What are inconveniences of using UTF-8 instead of wchar_t with non-Western languages? [closed]

Question

Assuming the library functions work for UTF-8 (this is not true for Windows generally), then there's no real problem as long as you actually USE library functions. However, if you write code that manually interprets individual elements in a string array, you need to write code that takes into account that a code-point is more than a single byte in UTF-8 - particularly when dealing with non-English characters (including for example German/Scandinavian characters such as 'ä', 'ö', 'ü').

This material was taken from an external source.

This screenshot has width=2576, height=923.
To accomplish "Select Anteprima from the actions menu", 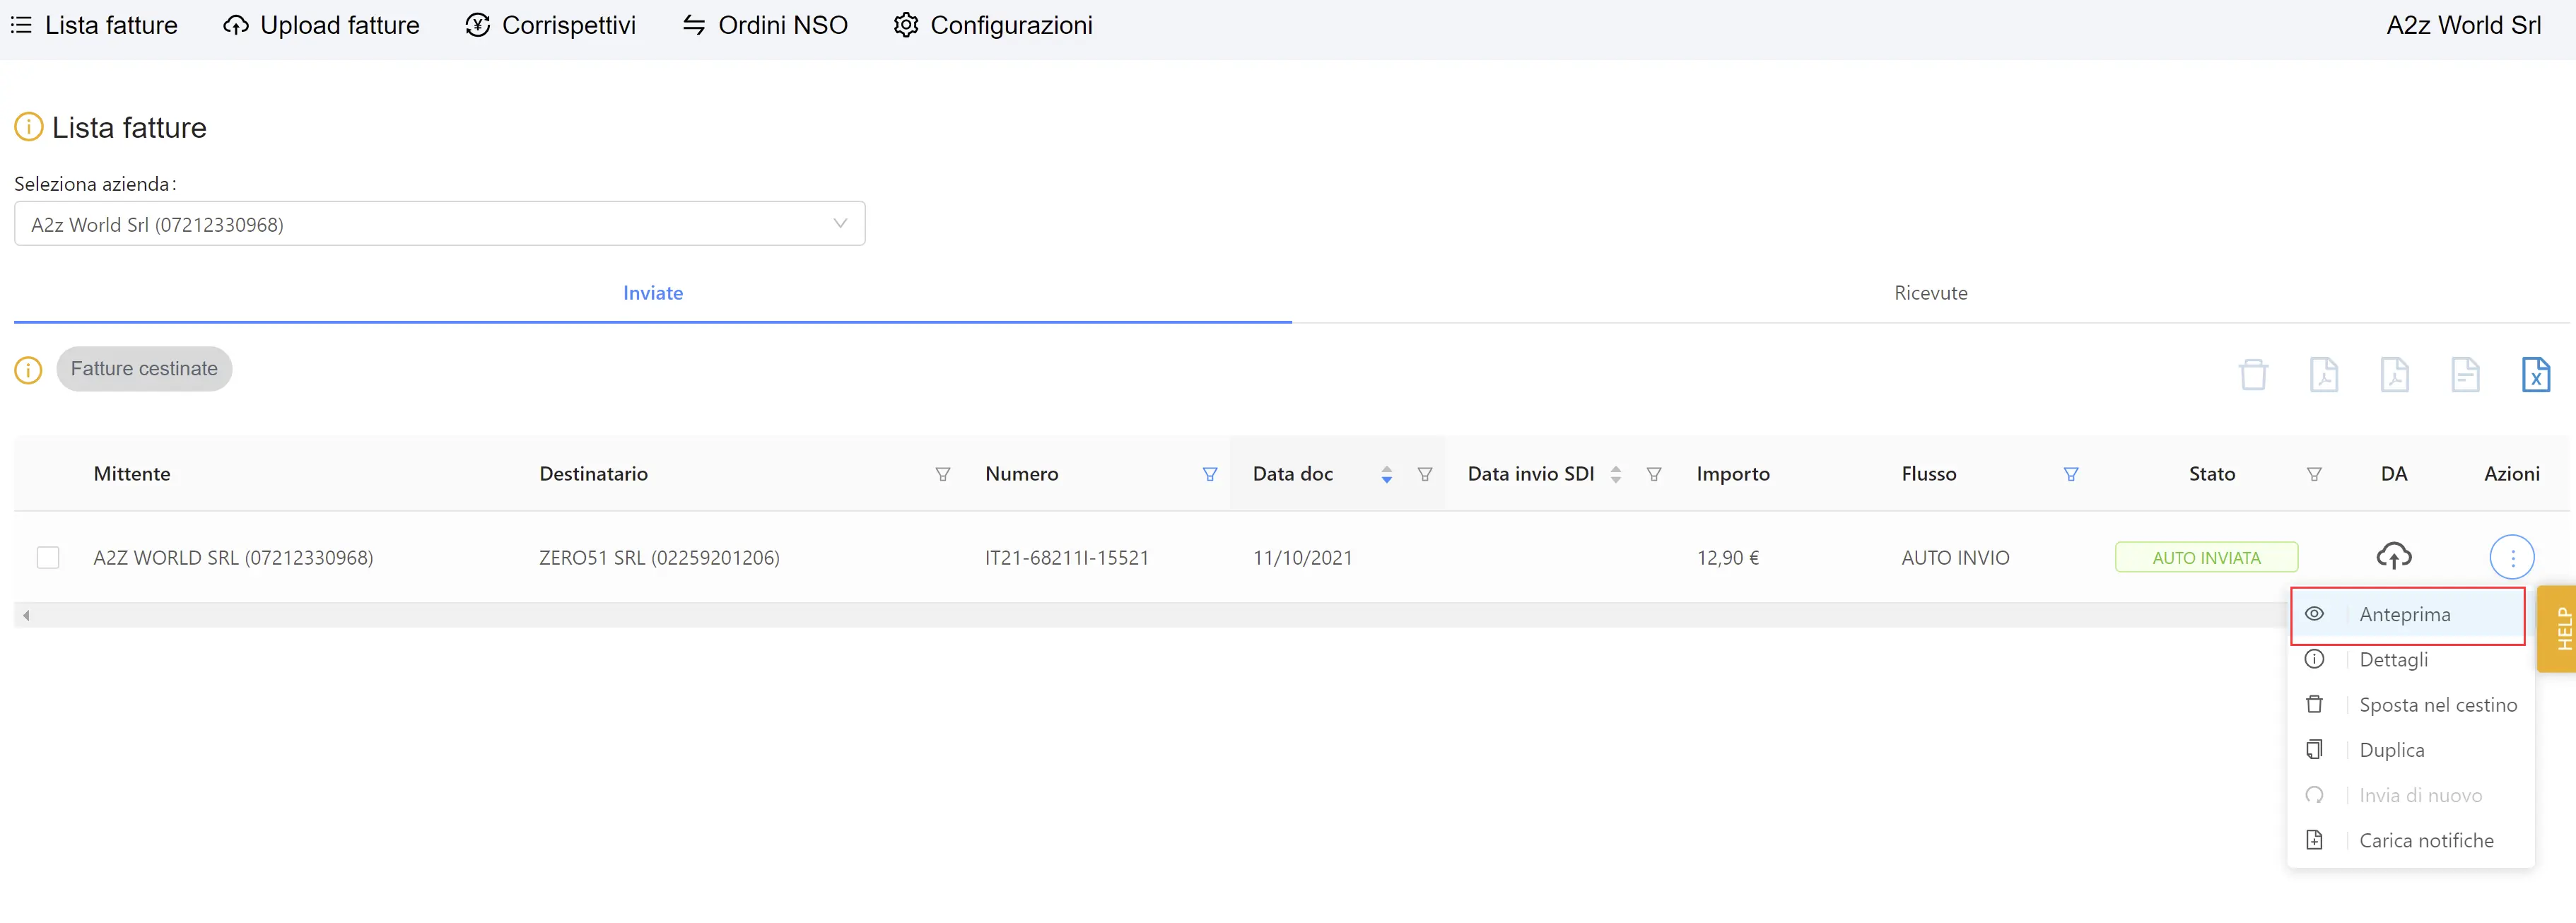I will [x=2404, y=614].
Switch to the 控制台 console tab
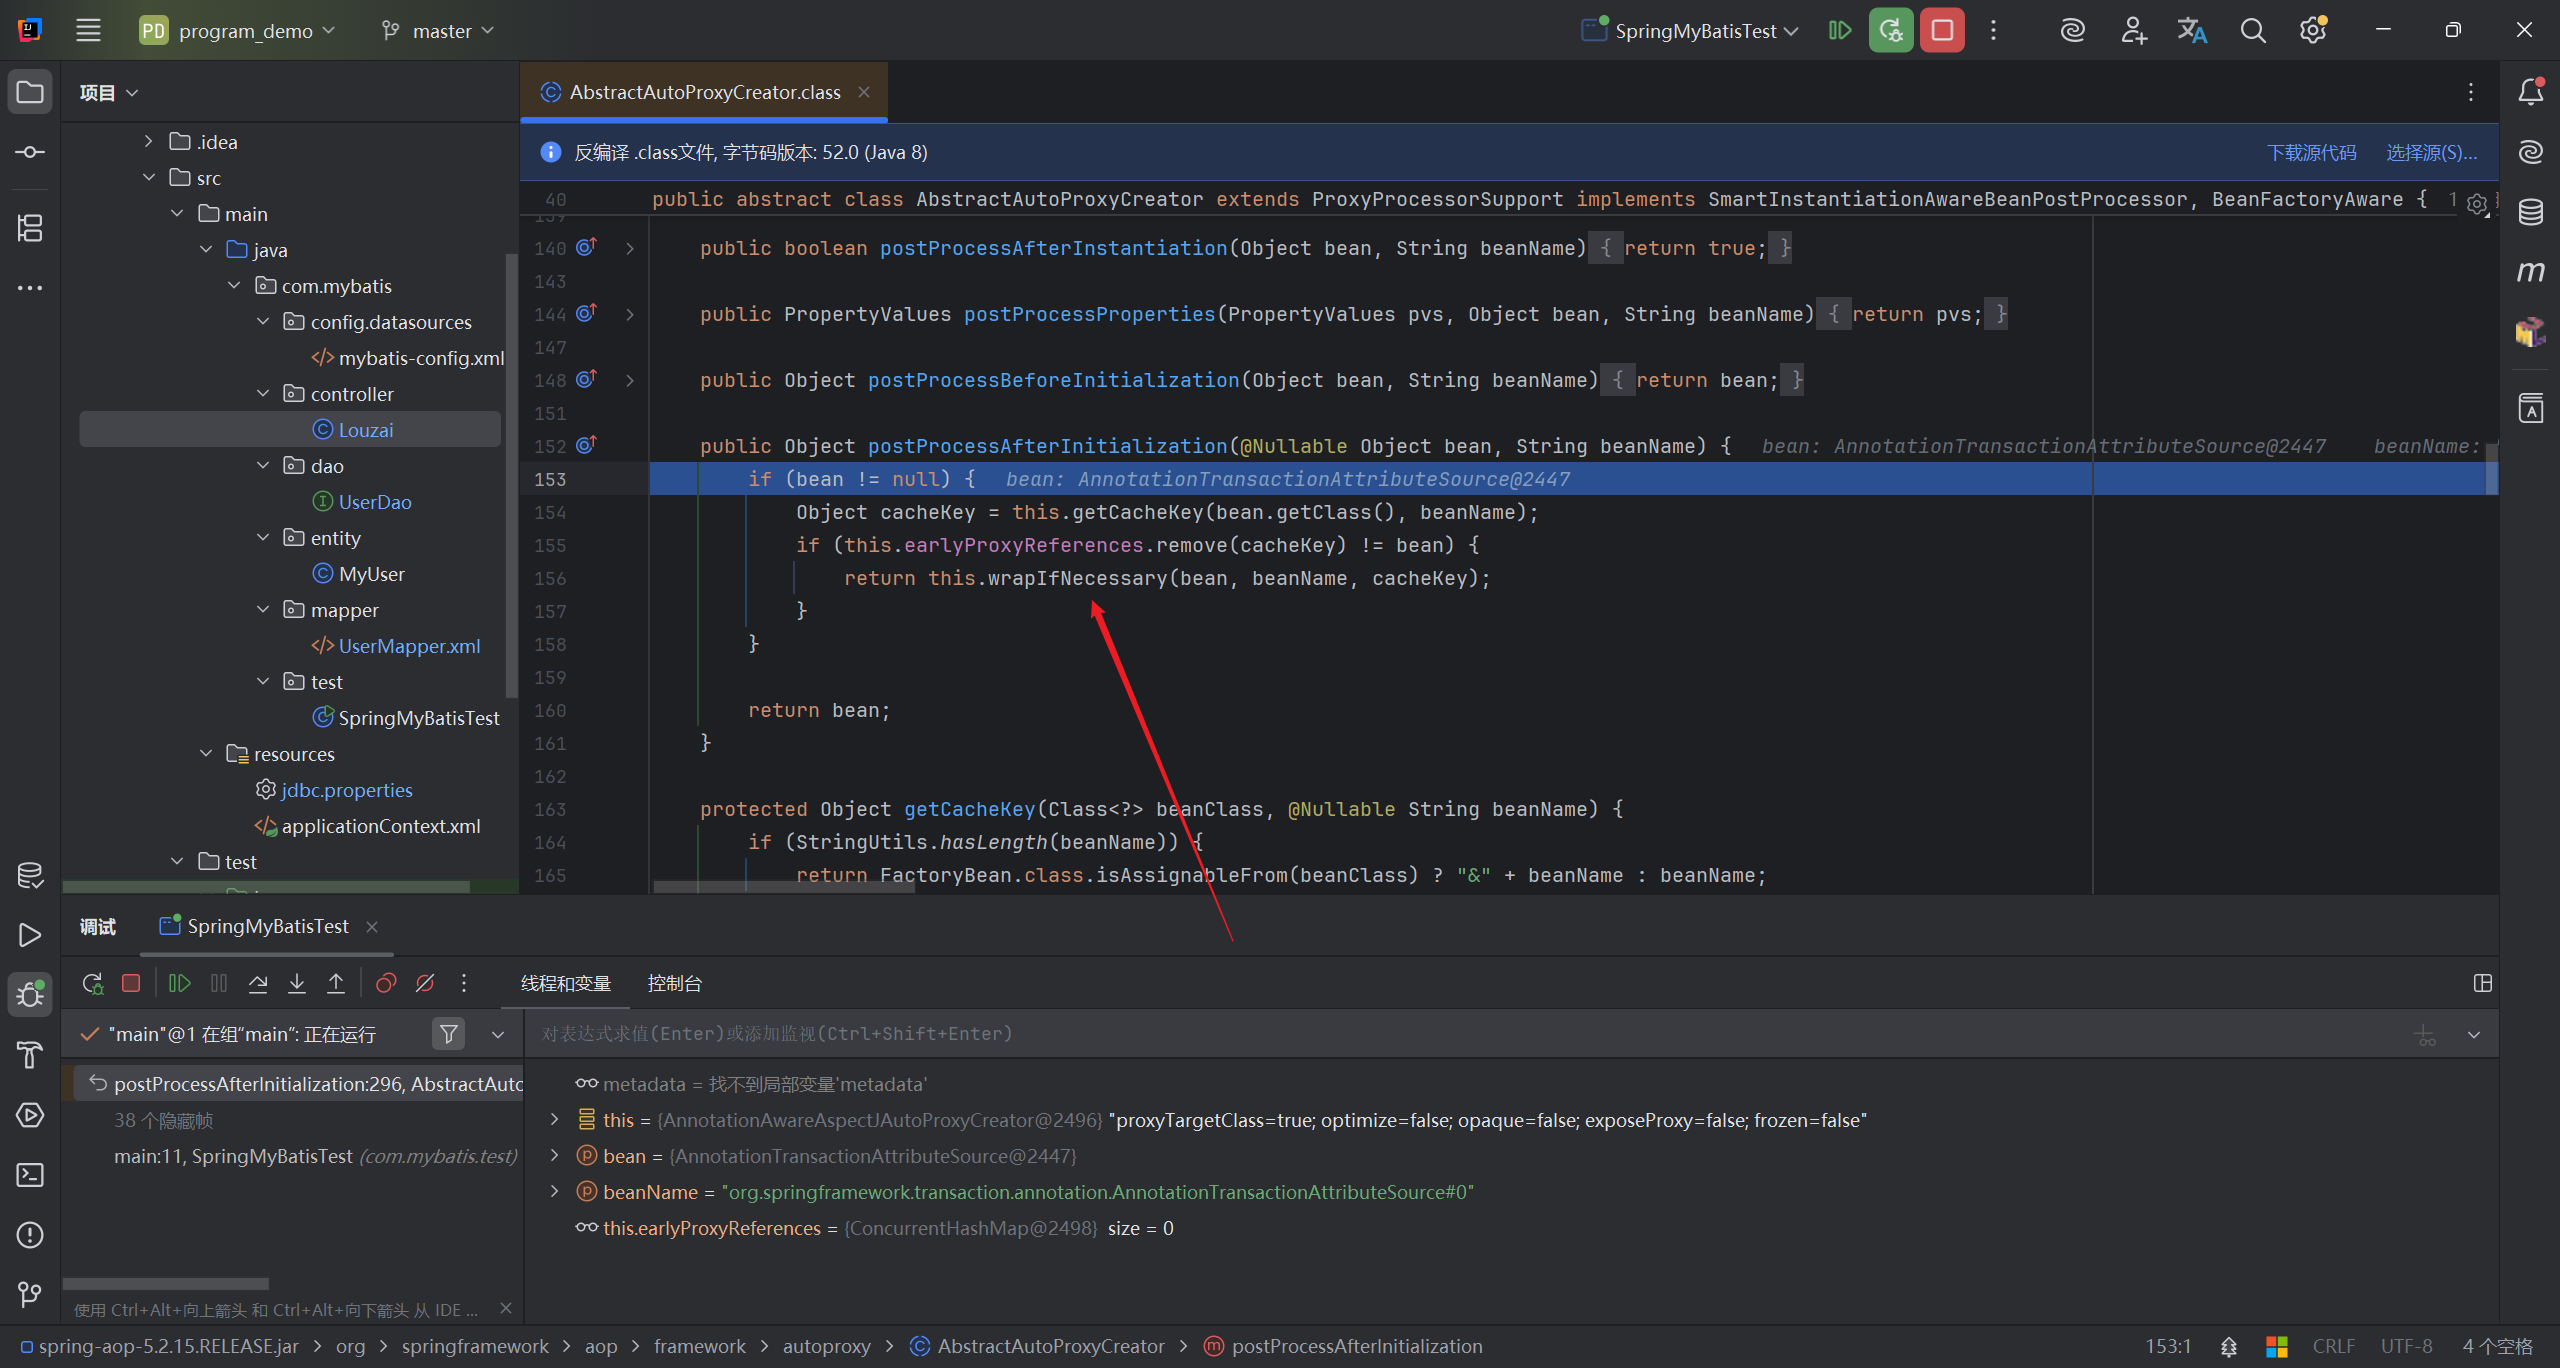The width and height of the screenshot is (2560, 1368). click(675, 984)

And even with 16-bit per entry, you can find situations where one code-point takes up 2 16-bit entries.

If you don't take this into account, the separate parts can "confuse" processing, e.g. recognise things in the middle of a code-point as having a different meaning than being the middle of something.

The variable length of a code-point leads to all sorts of interesting effects on for example string lengths and substrings - where the length in is in number of elements of the array holding the string, which can be quite different from the number of code-points.

Whichever encoding is used, there are further complications with for example Arabic languages, where individual characters need to be chained together. This is of course only important when actually drawing characters, but is worth at least bearing in mind.

Terminology (for my writings!):

Character = A letter/symbol such that can be displayed on screen.

Code-point = representation of a character in a string, may be one or more elements in a string array.

String array = the storage for a string, consists of elements of a fixed size (e.g. 8 bits, 16 bits, 32 bits, 64 bits)

String Element = One unit of a string array.